All campuses have an emergency supply of epinephrine and diphenhydramine HCL (Benadryl) that school nurses or other trained school employee may administer in the event of an unexpected, undiagnosed anaphylactic reaction.
The District has specific procedures regarding the maintenance, administration, and disposal of epinephrine autoinjectors. The District works to provide sterile autoinjectors that are maintained in the campus nurse clinic, checked periodically, and disposed of properly after use. Staff are appropriately trained as to the right circumstances in which to administer an epinephrine autojector, vial/syringe, and Benadryl in the event of an anaphylactic reaction. To view more information regarding the District’s procedures, please see the Food Allergy Management Plan.
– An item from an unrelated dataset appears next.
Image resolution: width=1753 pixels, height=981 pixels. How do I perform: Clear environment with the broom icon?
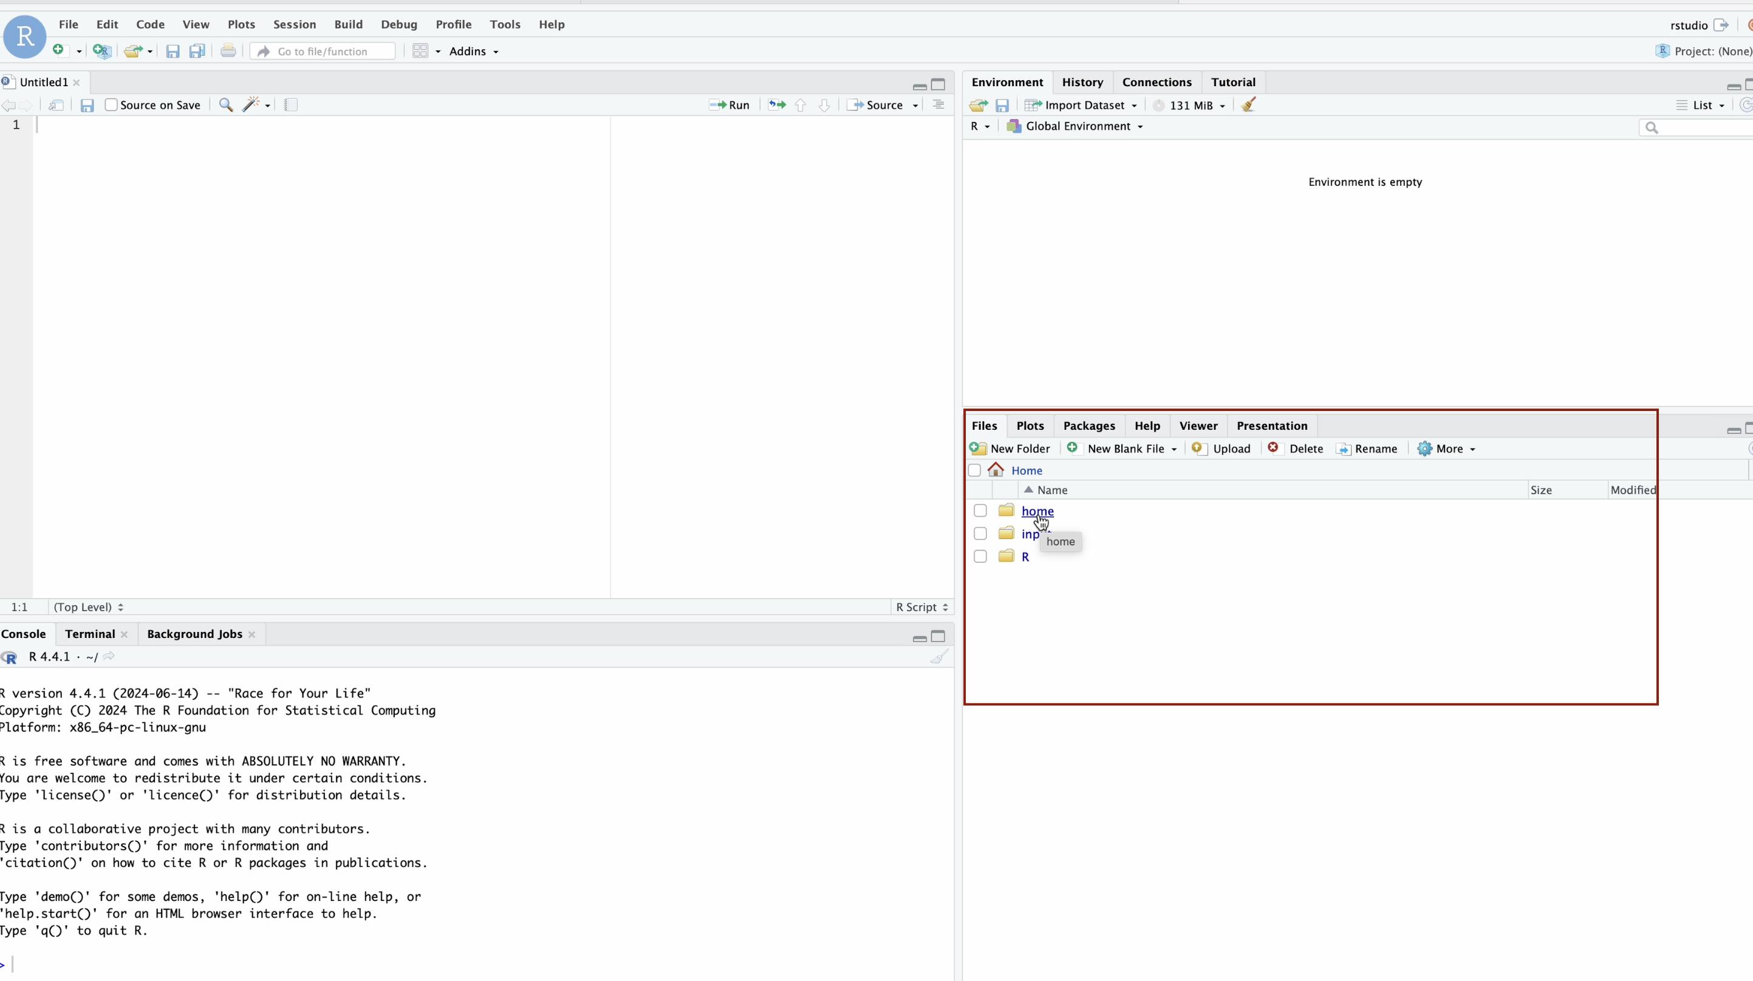click(x=1249, y=105)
A student with anaphylaxis may possess and self-administer prescription anaphylaxis medicine while on school property or at a school-related event or activity if the following conditions are met:
- the prescription medicine has been prescribed for that student as indicated by the prescription label on the medicine;
- the student has demonstrated to the student's physician or other licensed health care provider and the school nurse, the skill level necessary to self-administer the prescription medication, including the use of any device required to administer the medication;
- the self-administration is done in compliance with the prescription or written instructions from the student's physician or other licensed health care provider; and
- a parent of the student provides to the school a written authorization, signed by the parent and licensed health care provider on the Medication Authorization Form / En Español, stating
- that the student has asthma or anaphylaxis and is capable of self-administering the prescription medicine;
- the name and purpose of the medicine;
- the prescribed dosage for the medicine;
- the times at which or circumstances under which the medicine may be administered; and
- the period for which the medicine is prescribed.
- The physician's statement must be kept on file in the office of the school nurse of the school the student attends or, if there is not a school nurse, in the office of the principal of the school the student attends.
Please note that a student requiring medication for sports must also register the medication with the school nurse.